Copy out each line below that has the word "column" in it.

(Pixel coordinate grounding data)
=== Begin Enclosure ===

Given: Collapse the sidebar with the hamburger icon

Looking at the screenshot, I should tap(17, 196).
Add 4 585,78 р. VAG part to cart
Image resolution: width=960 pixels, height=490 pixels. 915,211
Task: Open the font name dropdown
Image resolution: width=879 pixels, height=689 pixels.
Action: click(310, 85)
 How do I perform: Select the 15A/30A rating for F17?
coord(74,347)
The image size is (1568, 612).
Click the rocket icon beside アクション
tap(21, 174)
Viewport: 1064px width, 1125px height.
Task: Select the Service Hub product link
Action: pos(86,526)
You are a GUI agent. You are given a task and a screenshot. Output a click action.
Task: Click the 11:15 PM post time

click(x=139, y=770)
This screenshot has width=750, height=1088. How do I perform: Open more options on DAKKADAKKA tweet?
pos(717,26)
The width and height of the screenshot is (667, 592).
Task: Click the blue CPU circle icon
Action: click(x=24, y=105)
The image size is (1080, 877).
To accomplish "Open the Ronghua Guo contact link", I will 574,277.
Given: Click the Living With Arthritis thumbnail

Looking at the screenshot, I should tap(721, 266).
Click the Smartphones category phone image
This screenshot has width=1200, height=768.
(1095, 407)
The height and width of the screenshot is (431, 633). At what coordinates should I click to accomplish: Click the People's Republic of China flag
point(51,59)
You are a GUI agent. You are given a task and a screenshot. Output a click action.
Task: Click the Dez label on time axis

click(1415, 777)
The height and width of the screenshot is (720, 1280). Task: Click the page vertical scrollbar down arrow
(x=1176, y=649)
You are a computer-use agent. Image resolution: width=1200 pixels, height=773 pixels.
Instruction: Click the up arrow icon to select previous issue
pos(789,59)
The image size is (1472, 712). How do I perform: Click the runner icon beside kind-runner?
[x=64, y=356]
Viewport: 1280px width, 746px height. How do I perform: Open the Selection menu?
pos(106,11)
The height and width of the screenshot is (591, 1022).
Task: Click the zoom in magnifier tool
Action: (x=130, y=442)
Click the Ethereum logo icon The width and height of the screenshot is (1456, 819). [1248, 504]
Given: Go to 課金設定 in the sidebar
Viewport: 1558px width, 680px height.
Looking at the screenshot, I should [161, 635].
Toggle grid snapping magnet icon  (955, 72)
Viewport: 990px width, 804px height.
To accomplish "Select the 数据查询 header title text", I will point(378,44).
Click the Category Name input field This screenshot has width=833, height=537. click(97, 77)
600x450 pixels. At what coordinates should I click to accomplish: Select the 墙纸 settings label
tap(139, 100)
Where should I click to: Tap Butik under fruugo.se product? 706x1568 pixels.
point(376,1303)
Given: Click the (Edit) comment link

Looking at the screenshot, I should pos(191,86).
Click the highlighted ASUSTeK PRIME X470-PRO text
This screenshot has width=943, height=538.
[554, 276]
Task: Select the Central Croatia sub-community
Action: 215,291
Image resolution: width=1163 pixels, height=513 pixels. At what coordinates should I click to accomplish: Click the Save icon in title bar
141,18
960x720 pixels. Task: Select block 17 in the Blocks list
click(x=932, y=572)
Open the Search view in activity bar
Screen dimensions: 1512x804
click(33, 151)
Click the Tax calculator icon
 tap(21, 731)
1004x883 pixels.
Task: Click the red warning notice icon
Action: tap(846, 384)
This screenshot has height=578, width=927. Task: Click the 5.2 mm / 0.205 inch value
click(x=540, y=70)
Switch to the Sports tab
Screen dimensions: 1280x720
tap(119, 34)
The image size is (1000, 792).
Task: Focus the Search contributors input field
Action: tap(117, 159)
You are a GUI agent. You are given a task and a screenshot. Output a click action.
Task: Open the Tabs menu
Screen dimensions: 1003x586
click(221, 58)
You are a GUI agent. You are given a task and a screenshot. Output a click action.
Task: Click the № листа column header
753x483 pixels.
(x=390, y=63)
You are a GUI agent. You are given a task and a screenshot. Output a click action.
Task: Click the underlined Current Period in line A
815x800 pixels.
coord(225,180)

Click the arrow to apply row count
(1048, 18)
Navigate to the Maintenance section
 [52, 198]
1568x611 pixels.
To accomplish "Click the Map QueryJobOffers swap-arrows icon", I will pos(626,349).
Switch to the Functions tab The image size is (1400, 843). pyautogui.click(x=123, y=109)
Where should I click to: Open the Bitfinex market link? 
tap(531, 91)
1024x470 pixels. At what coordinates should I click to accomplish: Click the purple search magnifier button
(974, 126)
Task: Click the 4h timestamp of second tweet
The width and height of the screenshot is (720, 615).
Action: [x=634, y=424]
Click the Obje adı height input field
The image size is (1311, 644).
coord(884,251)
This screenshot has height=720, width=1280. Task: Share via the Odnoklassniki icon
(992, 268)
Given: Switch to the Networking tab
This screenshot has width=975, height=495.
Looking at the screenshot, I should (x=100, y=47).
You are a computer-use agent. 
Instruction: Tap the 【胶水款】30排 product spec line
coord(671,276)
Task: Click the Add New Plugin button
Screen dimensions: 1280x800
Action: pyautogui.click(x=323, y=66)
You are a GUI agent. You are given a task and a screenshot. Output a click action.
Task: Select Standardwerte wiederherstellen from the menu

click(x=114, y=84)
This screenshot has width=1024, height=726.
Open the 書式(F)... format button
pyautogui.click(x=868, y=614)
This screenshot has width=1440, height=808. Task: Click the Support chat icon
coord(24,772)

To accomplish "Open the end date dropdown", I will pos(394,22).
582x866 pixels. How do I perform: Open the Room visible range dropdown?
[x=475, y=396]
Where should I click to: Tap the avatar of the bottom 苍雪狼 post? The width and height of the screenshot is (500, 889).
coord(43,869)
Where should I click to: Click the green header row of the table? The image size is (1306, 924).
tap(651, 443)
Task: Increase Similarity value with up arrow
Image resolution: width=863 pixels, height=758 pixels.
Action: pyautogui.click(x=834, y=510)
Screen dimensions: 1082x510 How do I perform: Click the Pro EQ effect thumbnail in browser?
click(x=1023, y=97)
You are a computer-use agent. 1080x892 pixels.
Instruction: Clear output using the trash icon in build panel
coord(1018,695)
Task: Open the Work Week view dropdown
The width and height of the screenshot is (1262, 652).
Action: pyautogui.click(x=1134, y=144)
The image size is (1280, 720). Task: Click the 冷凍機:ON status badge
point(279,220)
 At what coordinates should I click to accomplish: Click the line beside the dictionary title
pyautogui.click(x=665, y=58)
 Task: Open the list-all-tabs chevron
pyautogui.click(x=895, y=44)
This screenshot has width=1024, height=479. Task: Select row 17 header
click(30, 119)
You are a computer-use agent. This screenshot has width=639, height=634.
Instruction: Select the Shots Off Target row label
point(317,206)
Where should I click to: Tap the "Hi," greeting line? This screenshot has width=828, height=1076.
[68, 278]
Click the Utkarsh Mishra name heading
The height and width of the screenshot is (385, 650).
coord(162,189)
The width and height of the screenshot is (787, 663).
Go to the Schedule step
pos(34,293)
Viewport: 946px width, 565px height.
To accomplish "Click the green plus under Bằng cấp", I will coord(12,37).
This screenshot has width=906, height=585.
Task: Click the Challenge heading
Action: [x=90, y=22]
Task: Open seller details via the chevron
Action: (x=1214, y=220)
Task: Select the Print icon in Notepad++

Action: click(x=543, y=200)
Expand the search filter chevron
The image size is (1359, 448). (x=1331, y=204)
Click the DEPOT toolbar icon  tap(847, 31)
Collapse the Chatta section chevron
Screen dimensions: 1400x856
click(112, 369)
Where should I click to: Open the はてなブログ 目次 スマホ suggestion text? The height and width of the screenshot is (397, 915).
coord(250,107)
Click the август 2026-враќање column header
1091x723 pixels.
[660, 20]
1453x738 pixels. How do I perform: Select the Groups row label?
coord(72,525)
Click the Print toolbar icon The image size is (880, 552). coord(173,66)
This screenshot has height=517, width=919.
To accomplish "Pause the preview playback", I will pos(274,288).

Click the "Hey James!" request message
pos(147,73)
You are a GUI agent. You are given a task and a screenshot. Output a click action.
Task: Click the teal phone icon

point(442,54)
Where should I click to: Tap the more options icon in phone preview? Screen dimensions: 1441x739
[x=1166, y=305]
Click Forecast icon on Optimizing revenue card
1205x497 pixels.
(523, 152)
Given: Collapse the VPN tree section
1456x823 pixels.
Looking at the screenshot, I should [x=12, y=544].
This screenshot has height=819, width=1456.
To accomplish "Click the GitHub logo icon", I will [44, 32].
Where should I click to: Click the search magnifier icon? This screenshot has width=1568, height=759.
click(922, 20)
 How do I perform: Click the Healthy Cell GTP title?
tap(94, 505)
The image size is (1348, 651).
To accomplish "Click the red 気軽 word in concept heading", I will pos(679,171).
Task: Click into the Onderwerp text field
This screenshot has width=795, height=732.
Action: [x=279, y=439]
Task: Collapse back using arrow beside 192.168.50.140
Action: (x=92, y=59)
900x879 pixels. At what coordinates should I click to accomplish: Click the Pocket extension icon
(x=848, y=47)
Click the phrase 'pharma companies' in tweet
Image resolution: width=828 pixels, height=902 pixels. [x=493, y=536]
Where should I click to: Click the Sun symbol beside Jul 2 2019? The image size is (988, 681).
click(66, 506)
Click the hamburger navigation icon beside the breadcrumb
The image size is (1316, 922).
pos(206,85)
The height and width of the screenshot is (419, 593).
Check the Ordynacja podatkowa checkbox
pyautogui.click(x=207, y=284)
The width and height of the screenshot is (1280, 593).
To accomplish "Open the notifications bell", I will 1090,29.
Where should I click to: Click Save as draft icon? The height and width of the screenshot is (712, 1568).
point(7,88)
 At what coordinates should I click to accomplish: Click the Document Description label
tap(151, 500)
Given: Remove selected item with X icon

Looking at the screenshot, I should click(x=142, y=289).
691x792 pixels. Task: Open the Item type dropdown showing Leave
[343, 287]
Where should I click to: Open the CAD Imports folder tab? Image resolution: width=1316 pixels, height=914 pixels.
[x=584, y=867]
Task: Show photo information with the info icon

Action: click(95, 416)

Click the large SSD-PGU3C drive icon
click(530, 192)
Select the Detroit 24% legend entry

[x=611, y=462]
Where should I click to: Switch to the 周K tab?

=== End Enclosure ===

PROBLEM SOLUTION -
Task: Click the № листа column header
Click the август 2026-враќање column header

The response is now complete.